One antidote of mine is to regard with grave suspicion every time somebody with impressive titles talk about “national interests” and “national security”. Perhaps they have some justification for doing so. More often then not, these deified terms are bandied about to rally a whole nation to war, and using the upsurge of patriotism born out of primal fear to suppress internal dissent. Substitute the term “tribal” for “national”, and I am cured of being convinced by warmongers.

Another antidote that I would use sparingly in this sea of warring propaganda is to reserve judgement on any charismatic leader – especially charismatic religious leader – who displays a copious supply of piety publicly. It does not matter which god he worships. If he calls people to arms in the name of God, then he demeans his god.

You may mistakenly think that I am talking only about “Islamic Jihadist extremists” Listen to the American President carefully, and you will find his key words laced heavily with religious connotations. The Devil too is very adept at quoting the Bible.

The media keeps reminding a global audience that 911 is an event that changed the world. It has not changed my world.

ENTRIES PROVIDED

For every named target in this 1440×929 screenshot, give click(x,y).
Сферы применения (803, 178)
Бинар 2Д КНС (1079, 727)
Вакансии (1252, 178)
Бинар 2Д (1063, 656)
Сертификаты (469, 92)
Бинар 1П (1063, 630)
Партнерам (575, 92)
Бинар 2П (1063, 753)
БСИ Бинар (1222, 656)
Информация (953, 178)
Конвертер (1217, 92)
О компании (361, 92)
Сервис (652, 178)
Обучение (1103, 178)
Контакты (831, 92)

BRIEF
Retype everything in the passage on war propaganda from "You may mistakenly" down to "changed my world.".

RESULT OF THIS TASK
You may mistakenly think that I am talking only about “Islamic Jihadist extremists” Listen to the American President carefully, and you will find his key words laced heavily with religious connotations. The Devil too is very adept at quoting the Bible.

The media keeps reminding a global audience that 911 is an event that changed the world. It has not changed my world.